There’s a robot in your water pipe (to look for cracks)

The PipeDiver, a robot that uses cameras and electromagnetic pulses to detect structural weaknesses in concrete pipes. | Photo by Boris Ladwig

Part of an occasional series on robots, AI and automation.

A 6-foot-long, high-tech robot snaked its way through 1.2 miles of a 48-inch diameter water pipe near Holzheimer Lane Tuesday morning, pinging electromagnetic pulses off metal in the concrete to detect structural weaknesses.

Sensors on the robot, called PipeDiver, capture the pulses as they bounce back from wires in the layers of concrete. The wires provide compressive force for the pipe. When they fail, they may compromise the pipe’s structural integrity, which can lead to a leak and, eventually a water main break.

The robot consists of three modules, allowing it to bend around angles of up to 90 degrees. Its high-tech equipment, which also includes a lighting array and three cameras, stands in stark contrast to its rather low-tech propulsion system: water pushes the robot forward at about two feet per second, or about 90 percent of the water flow velocity, thanks to the machine’s fins and a circular plastic “sail.” The fins keep the device aligned and prevent the water from smashing the robot into the concrete.

Bill Barloon, program manager of Pure Technologies, explains how the PipeDiver inspects water pipes. | Photo by Boris Ladwig

Louisville Water Co. since 2009 has been contracting with Pure Technologies, which owns the PipeDiver, to detect potential water pipe problems early to avoid costly and inconvenient breaks and repairs. Canada-based Pure this year became a division of $5 billion global water tech company Xylem, of Rye Brook, N.Y.

Before PipeDiver and other Pure tech, such as a Smart Ball that captures sound while swooshing through metal pipes, local water company officials essentially had no way to detect structural weaknesses before leaks or breaks occurred.

“When this technology became available, we jumped on it,” said Kelley Dearing Smith, the water company’s vice president for communications and marketing.

The system in Louisville includes about 4,200 miles of pipe, including about 200 miles of water mains with a diameter of 20 inches and more.
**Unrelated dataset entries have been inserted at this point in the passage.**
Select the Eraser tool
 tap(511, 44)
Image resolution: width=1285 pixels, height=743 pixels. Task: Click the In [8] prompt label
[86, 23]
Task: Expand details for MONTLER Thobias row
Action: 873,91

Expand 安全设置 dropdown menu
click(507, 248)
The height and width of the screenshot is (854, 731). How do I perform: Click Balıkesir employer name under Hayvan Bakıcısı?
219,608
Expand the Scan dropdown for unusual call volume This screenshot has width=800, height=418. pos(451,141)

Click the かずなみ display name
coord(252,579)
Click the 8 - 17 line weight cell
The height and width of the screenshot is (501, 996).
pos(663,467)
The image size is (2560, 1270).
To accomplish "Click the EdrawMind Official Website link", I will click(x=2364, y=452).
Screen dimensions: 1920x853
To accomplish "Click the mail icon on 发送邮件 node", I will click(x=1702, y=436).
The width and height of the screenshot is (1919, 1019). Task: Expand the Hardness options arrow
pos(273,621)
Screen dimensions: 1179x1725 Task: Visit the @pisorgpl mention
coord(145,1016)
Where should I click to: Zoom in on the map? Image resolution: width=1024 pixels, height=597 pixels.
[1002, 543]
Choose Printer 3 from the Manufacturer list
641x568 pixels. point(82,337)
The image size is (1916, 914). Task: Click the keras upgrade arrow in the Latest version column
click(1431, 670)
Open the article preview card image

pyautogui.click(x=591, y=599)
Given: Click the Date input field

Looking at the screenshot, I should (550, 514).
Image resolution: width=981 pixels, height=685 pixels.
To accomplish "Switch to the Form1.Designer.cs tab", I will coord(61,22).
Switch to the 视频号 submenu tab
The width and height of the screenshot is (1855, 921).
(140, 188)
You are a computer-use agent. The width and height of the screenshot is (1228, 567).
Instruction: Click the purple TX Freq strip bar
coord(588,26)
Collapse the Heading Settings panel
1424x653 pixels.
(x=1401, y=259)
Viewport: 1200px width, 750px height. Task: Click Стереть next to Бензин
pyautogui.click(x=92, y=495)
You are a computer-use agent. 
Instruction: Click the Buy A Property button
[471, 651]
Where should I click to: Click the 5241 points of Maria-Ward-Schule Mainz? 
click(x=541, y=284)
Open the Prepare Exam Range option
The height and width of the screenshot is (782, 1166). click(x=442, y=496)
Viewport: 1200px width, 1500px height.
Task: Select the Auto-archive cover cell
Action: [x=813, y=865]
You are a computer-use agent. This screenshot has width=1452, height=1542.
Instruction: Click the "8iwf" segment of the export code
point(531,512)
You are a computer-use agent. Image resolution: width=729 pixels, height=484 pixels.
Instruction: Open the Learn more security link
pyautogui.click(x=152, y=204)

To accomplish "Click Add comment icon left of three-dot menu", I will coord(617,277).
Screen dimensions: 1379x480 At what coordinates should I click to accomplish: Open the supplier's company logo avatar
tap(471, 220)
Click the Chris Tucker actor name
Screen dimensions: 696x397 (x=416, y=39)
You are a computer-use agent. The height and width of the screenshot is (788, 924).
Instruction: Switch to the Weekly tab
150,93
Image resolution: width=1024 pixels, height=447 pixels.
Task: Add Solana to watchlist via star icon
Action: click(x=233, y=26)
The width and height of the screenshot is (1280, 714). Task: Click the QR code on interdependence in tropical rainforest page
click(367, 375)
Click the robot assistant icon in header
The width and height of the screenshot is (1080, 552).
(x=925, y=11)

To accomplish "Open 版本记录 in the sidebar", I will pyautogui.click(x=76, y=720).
Jeremy Raney, the water company’s infrastructure planning manager, said that when water rushes through the pipes, it can cause vibrations, which can damage the pipes over time. Kentucky’s corrosive soil, too, can corrode the wires that keep the concrete pipes structurally sound.

Water company officials for this year have budgeted $1.5 million in work from Pure to inspect 13 miles of water mains, about 6.5 percent of all the mains in the city. Since 2009, Pure has inspected about 75 miles of local water mains.

Raney said the data that Pure has collected have prevented nearly 100 water main breaks in Louisville, which cost, on average, about $1 million. Instead, the water company has spent about $29 million on repairs.

And Timothy Kraus, Louisville Water’s vice president of production operations, said that when the PipeDiver detects a structural weakness, repair crews often can improve the pipe’s structural integrity from the outside, which means that even during repairs, water can continue to run through the pipes.

The early detection reduces the number of catastrophic failures, such as the 48-inch water main break at Oak and Clay streets in December. The roads flooded, and it took repair crews hours to just isolate the damaged section and to turn off more than 60 valves, each of which can require more than 900 full turns.

The water main break at Oak and Clay streets in December. | Courtesy of Louisville Water Co.

The money that the company saves by avoiding costly repairs allows it to invest more in replacing old pipes, some of which date to President Abraham Lincoln. The pipe that Pure inspected Tuesday was installed in the 1970s and is part of a pipe that delivers water from the Crescent Hill Water Treatment Plant to the eastern part of Jefferson County.

The water company spends about half its capital budget on renewing its assets.

Raney said that Louisville Water schedules about one inspection per pipe per decade, though it may shorten the interval if an inspection shows potential problems. Comparing data from two PipeDiver scans also allows water company technicians to determine where problems are likely to occur.

Water officials told Insider that they cannot perform such inspections in-house, in part because the PipeDiver and Smart Ball technologies are patented and owned by Pure. And, they said, they contract with Pure on a per-job basis only about two months out of the year, which means that even if they could acquire the technology, the limited use would not warrant the expense.

Pure Technologies, which employs 600, conducts water pipe inspections all over the globe and just this month opened an office in Louisville.